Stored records
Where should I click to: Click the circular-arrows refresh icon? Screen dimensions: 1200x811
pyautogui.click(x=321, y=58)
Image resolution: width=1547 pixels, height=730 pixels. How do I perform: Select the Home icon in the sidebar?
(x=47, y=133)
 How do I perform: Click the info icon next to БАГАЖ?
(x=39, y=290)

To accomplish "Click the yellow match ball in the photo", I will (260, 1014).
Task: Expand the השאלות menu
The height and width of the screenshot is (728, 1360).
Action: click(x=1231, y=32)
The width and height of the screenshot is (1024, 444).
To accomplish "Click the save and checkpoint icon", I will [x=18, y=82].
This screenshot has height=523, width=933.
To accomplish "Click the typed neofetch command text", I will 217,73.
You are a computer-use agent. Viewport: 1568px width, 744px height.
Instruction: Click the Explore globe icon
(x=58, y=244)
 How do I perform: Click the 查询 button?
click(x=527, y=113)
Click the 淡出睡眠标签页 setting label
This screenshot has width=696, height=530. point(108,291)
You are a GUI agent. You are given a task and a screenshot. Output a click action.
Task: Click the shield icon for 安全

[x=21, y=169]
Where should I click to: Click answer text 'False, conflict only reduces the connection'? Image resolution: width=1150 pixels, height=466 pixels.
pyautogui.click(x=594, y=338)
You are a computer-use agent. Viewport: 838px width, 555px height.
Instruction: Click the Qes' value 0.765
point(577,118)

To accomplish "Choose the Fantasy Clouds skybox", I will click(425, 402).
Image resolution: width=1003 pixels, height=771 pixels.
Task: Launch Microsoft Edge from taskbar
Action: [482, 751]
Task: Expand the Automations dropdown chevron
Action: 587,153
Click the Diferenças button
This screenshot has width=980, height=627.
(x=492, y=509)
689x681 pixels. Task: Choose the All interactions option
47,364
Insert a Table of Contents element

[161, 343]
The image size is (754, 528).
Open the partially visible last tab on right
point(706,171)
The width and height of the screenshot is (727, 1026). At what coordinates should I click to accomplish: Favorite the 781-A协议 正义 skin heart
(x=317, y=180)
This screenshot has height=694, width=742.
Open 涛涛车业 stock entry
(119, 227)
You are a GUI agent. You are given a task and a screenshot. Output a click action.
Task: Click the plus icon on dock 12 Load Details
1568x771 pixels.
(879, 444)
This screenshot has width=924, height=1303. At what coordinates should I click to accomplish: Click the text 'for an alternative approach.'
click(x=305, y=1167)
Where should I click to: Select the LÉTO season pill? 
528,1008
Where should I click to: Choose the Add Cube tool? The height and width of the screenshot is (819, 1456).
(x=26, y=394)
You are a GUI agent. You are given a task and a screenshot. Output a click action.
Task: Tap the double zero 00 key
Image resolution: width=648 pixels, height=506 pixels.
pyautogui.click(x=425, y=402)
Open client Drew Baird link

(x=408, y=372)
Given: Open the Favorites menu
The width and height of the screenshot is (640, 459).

#### TO DO
Reproduce each entry above without a single difference.

#### EXERCISE SOLUTION
Where should I click to: Click the circular-arrows refresh icon? Screen dimensions: 1200x811
pyautogui.click(x=321, y=58)
Image resolution: width=1547 pixels, height=730 pixels. How do I perform: Select the Home icon in the sidebar?
(x=47, y=133)
 How do I perform: Click the info icon next to БАГАЖ?
(x=39, y=290)

To accomplish "Click the yellow match ball in the photo", I will (260, 1014).
Task: Expand the השאלות menu
The height and width of the screenshot is (728, 1360).
Action: click(x=1231, y=32)
The width and height of the screenshot is (1024, 444).
To accomplish "Click the save and checkpoint icon", I will [x=18, y=82].
This screenshot has height=523, width=933.
To accomplish "Click the typed neofetch command text", I will 217,73.
You are a computer-use agent. Viewport: 1568px width, 744px height.
Instruction: Click the Explore globe icon
(x=58, y=244)
 How do I perform: Click the 查询 button?
click(x=527, y=113)
Click the 淡出睡眠标签页 setting label
This screenshot has width=696, height=530. point(108,291)
You are a GUI agent. You are given a task and a screenshot. Output a click action.
Task: Click the shield icon for 安全

[x=21, y=169]
Where should I click to: Click answer text 'False, conflict only reduces the connection'? Image resolution: width=1150 pixels, height=466 pixels.
pyautogui.click(x=594, y=338)
You are a computer-use agent. Viewport: 838px width, 555px height.
Instruction: Click the Qes' value 0.765
point(577,118)

To accomplish "Choose the Fantasy Clouds skybox", I will click(425, 402).
Image resolution: width=1003 pixels, height=771 pixels.
Task: Launch Microsoft Edge from taskbar
Action: [482, 751]
Task: Expand the Automations dropdown chevron
Action: 587,153
Click the Diferenças button
This screenshot has width=980, height=627.
(x=492, y=509)
689x681 pixels. Task: Choose the All interactions option
47,364
Insert a Table of Contents element

[161, 343]
The image size is (754, 528).
Open the partially visible last tab on right
point(706,171)
The width and height of the screenshot is (727, 1026). At what coordinates should I click to accomplish: Favorite the 781-A协议 正义 skin heart
(x=317, y=180)
This screenshot has height=694, width=742.
Open 涛涛车业 stock entry
(119, 227)
You are a GUI agent. You are given a task and a screenshot. Output a click action.
Task: Click the plus icon on dock 12 Load Details
1568x771 pixels.
(879, 444)
This screenshot has width=924, height=1303. At what coordinates should I click to accomplish: Click the text 'for an alternative approach.'
click(x=305, y=1167)
Where should I click to: Select the LÉTO season pill? 
528,1008
Where should I click to: Choose the Add Cube tool? The height and width of the screenshot is (819, 1456).
(x=26, y=394)
You are a GUI agent. You are given a task and a screenshot. Output a click action.
Task: Tap the double zero 00 key
Image resolution: width=648 pixels, height=506 pixels.
pyautogui.click(x=425, y=402)
Open client Drew Baird link

(x=408, y=372)
Given: Open the Favorites menu
The width and height of the screenshot is (640, 459).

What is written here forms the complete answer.